So, in a day and age when science offers me so much possibility to discover the “secrets” of my Universe, my planet, my own body and the tiniest things alive and what makes them tick, why do I still depend on something as old-fashioned as GOD?
This morning while reading the Psalms with my family to celebrate YOM KIPPUR, I began to ask myself why people don’t need God or gods or goddesses in their life. The first person I ever met who told me they had no need for a higher power was a very talented violinist who happened to be my teacher. His name was Mr. Ortenberg. He had lived in Budapest, Hungary until Adolf Hitler occupied the country and offered to place him in a special place with other Jewish people called Auschwitz. Edgar Ortenberg escaped this fate but others didn’t. This was the beginning for Edgar of not trusting a God who would abandon his people and “allow” so many to die.
As I read the 23rd Psalm again today I was reminded of the first time I brought a gift for the holidays to Mr. Ortenberg. He threw it back at me and said, “I don’t celebrate religious holidays because if Edgar doesn’t take care of himself no one else will.” The year was 1972. It was 30 years since Edgar had narrowly escaped death in Eastern Europe. Twenty years later when I read an article in a local paper about his life just before Edgar turned 95, I noticed a change in his life philosophy. He told the interviewer that for most of his adult life from the 1940’s on he had been very bitter towards a God that would abandon his people. He had no need for God. God did not exist. Then somewhere in the 1960’s when he watched the students here in the United States get up early in the morning with their violin cases to walk or take a public bus (often narrowly escaping gangs of other youth who tried to steal or damage their instruments) to school to learn from Edgar how to play the violin, he realized that these students found him to be an important vessel from whom they were receiving the gift of music.
To be a teacher, to be here, to be alive, he began to wonder, was this the miracle he was seeking…just to be alive? As he thought back over his life at age 94, Edgar said he began to realize that people have the opportunity to do what God as a higher power asks them to do or they can destroy what God has given them through bitterness and hatred. Was he, Edgar, helping God or hurting what God was trying to do. On his deathbed Edgar thanked God for the opportunity to share what he had learned in Hungary as the first violinist of the Budapest String Quartet with a new generation in America. He thanked God for turning his heart from bitterness to joy so that he could make out of the evil destruction which MAN not GOD had caused, something wonderful, a legacy to leave behind to make the world a better place.
No matter what you do today I hope you will consider for just a moment that there might just be a power that is bigger than any human that is constantly working to return balance to the Universe…it could just be that this is going on around us all the time…then again as we look through microscopes and telescopes and concentrate on discovering just the mechanics of Creation…we could miss the beauty of it altogether.
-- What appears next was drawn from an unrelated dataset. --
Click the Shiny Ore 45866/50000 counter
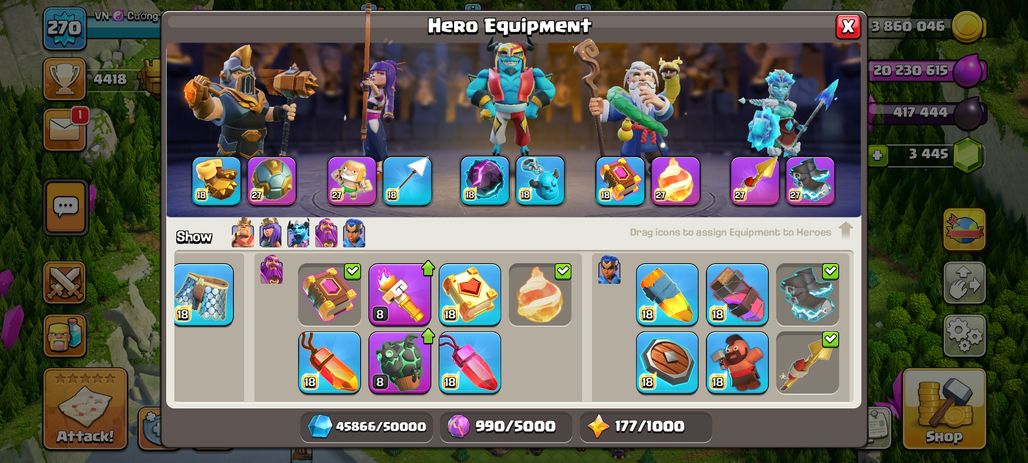The image size is (1028, 463). 366,426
Disclaimer: I fully acknowledge that this essay does not necessarily reflect the beliefs or life philosophy of other members here at the ULC Monastery in whole or in part. I fully represent this to be a statement of my beliefs about the Universe in which I live and which I share with others. I claim the right and responsibility to share it openly in this place. I understand that others have the right to post responses which reflect how they feel about this subject matter. I likewise acknowledge that some may feel that I have no authority with which to make the claims I make, that I am not qualified to speak and that my experiences do not matter. For those who can appreciate what is written and/or choose to learn from what is posted, I offer thanks for their courtesy and generosity, for believing in me and for acknowledging my existence. ~ Mom Nanhi.